Par ailleurs, dans son rapport de 2022, le Conseil de l’Éthique Publicitaire (CEP) estime : “Même si elle en a la capacité, la publicité n’a pas pour vocation première de faire évoluer les mentalités, sauf lorsqu’elle est au service de campagnes d’intérêt général. Le Conseil de l’éthique publicitaire se refuse donc à considérer, eu égard aux enjeux philosophiques et politiques d’une telle évolution, que l’autodiscipline transforme sa mission (combattre les « mauvaises images ») en une démarche messianique qui viserait à imposer les « bonnes images ». Ces « bonnes images » sont par ailleurs impossibles à définir.

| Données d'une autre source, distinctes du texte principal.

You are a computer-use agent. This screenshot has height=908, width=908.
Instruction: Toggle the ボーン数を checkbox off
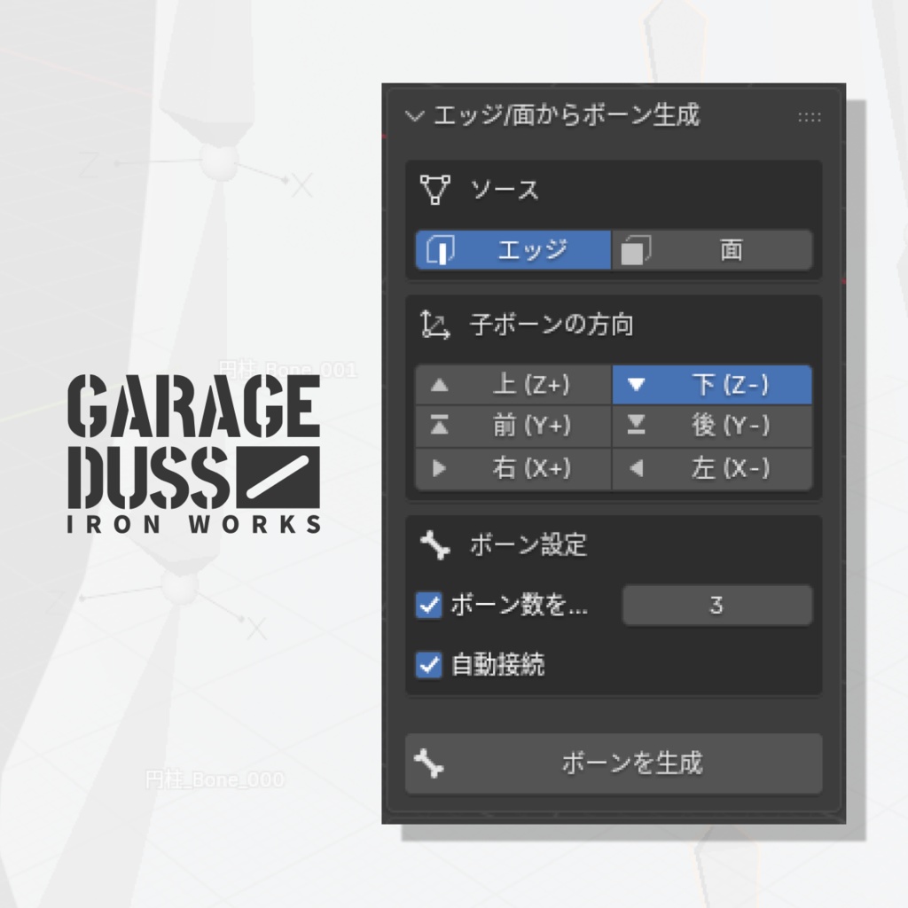tap(428, 605)
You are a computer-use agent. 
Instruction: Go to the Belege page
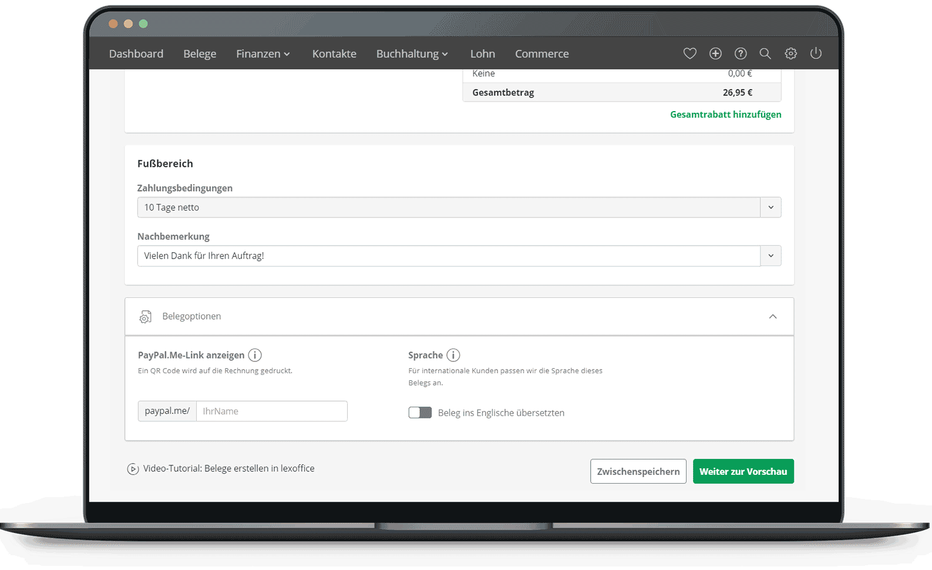[x=200, y=53]
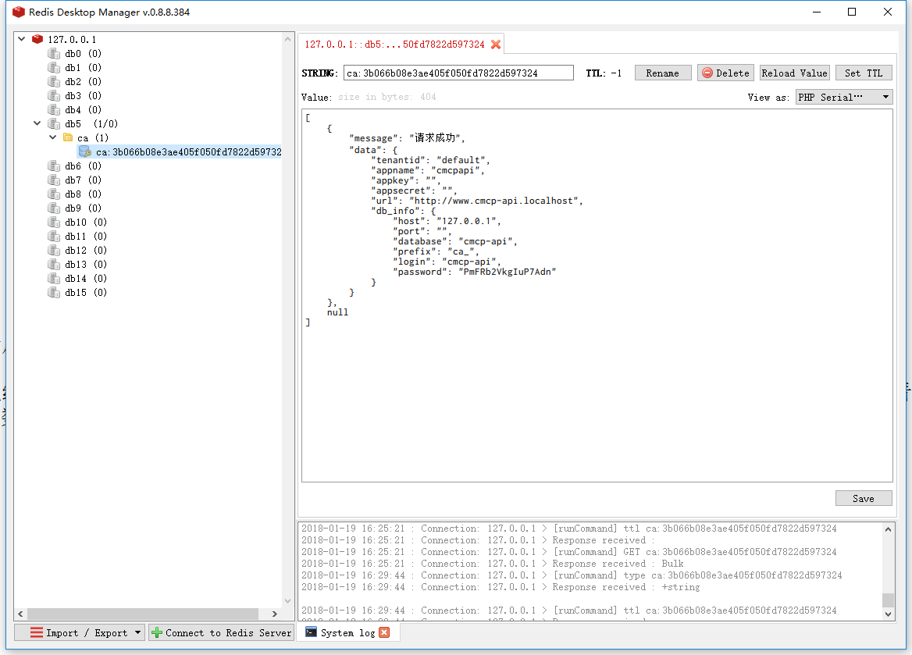Screen dimensions: 912x655
Task: Click the db0 database icon
Action: pyautogui.click(x=53, y=53)
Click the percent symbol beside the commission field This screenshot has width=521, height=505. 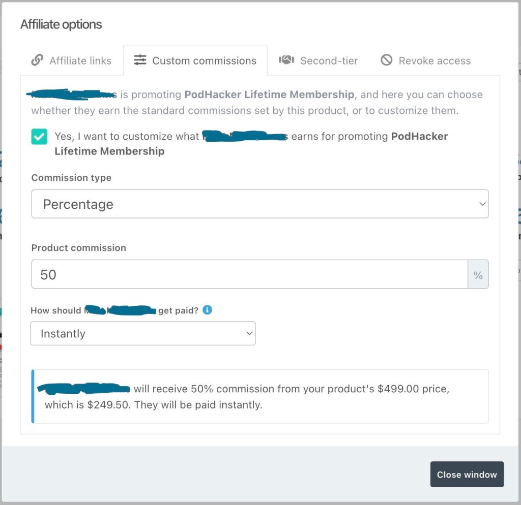coord(478,275)
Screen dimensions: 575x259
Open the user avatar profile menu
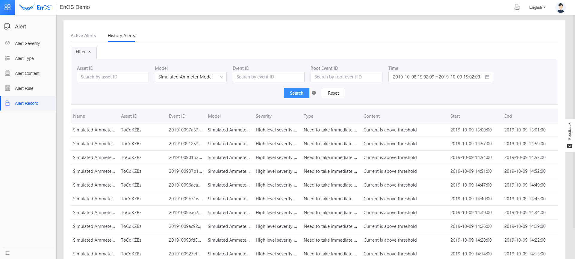[560, 7]
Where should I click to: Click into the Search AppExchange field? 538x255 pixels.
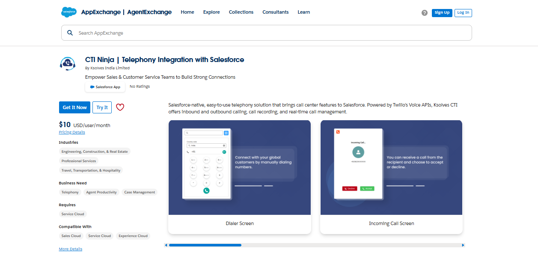[x=270, y=33]
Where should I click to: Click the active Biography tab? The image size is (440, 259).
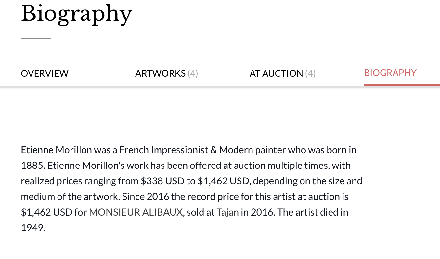(x=390, y=73)
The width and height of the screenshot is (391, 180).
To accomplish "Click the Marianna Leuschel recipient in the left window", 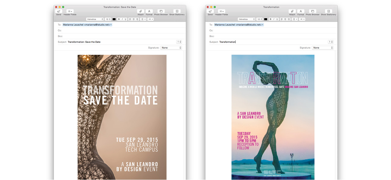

La philosophe et historienne de la pensée féministe Geneviève Fraisse elle-même ne se satisfait pas de scènes qui vont à contre-courant des rôles dans lesquels on voit les femmes et les hommes, habituellement assignés, et en appelle à la singularité.

Inclure des communautés plus variées dans les publicités est-il un moyen d’éviter de les choquer ? “Oui, à 100%”, estime Julie Hamaïde du média Koi qui se remémore une publicité de l’enseigne Picard pour le nouvel an lunaire (fêté en Chine, au Vietnam, en Corée du Sud, à Singapour, mais aussi à Hong Kong), où des sushis (plat emblématique du Japon) trônaient en bonne place. “Si la marque avait fait appel à un consultant spécialisé en culture asiatique, il aurait pu leur mettre un warning et leur éviter de se ridiculiser.

Elle rappelle également que les Asiatiques ont, pendant longtemps, servi de caution diversité dans la publicité. “La question de la diversité a déjà été soulevée dans/par les publicités Benetton : Lorsque plusieurs non-blancs sont installés les uns à côté des autres dans une soirée, il ne faut pas attendre longtemps avant d’entendre, “On dirait une pub Benetton. C’est intéressant ce que ça dit. Beaucoup de marques comme Benetton ou des marques pour enfants ont utilisé des Asiatiques car cela faisait mignons, au même titre que les enfants métisses.

Pour Sébastien Genty (CPS), la solution n’est pas de faire appel à des sensitivity readers, mais d’intégrer une variété de sensibilités au sein même des agences : “Plus on aura une grande diversité en agence, plus on intégrera naturellement les sensibilités des uns et des autres. Et ça, c’est sûr que c’est un sujet : comment fait-on pour qu’il y a plus de diversité dans les métiers d’agence ? On sait qu’il faut travailler à ça, et il y a beaucoup de gens qui travaillent dur en soutenant de nombreuses initiatives faites pour augmenter la diversité en agence. La créativité en sortira grandie. On a toujours l’impression que prendre en compte les sensibilités des uns et des autres, c’est réduire la liberté créative. Je pense que c’est le contraire.” 

Dans une interview donnée à Libération pour la sortie de son livre Sensibilités (Grasset), l’écrivaine Tania de Montaigne estime que “considérer la sensibilité comme mètre étalon, c’est continuer à dénier à ceux qui ne sont pas représentés la capacité à être pleinement des sujets.” Avec son livre, elle essaie ainsi “de raconter comment les entreprises et les institutions sont gagnées par ce fonctionnement qui consiste à se déresponsabiliser pour pouvoir plaire à tout le monde. Tout est pensé en termes de risques, qu’il faudrait circonscrire et externaliser. (…) il faut accepter que l’on parle tous d’un endroit, qu’on va forcément froisser des gens qui se situent autrement. C’est le principe même de la démocratie : supporter d’être avec des gens qui ne sont pas soi.

Et pour les marques, c’est supporter de ne pas plaire à tout le monde. Car à plaire à tout le monde, on ne plait à personne.

*Sollicitée, l’agence Romance n’a pas souhaité s’exprimer sur le sujet.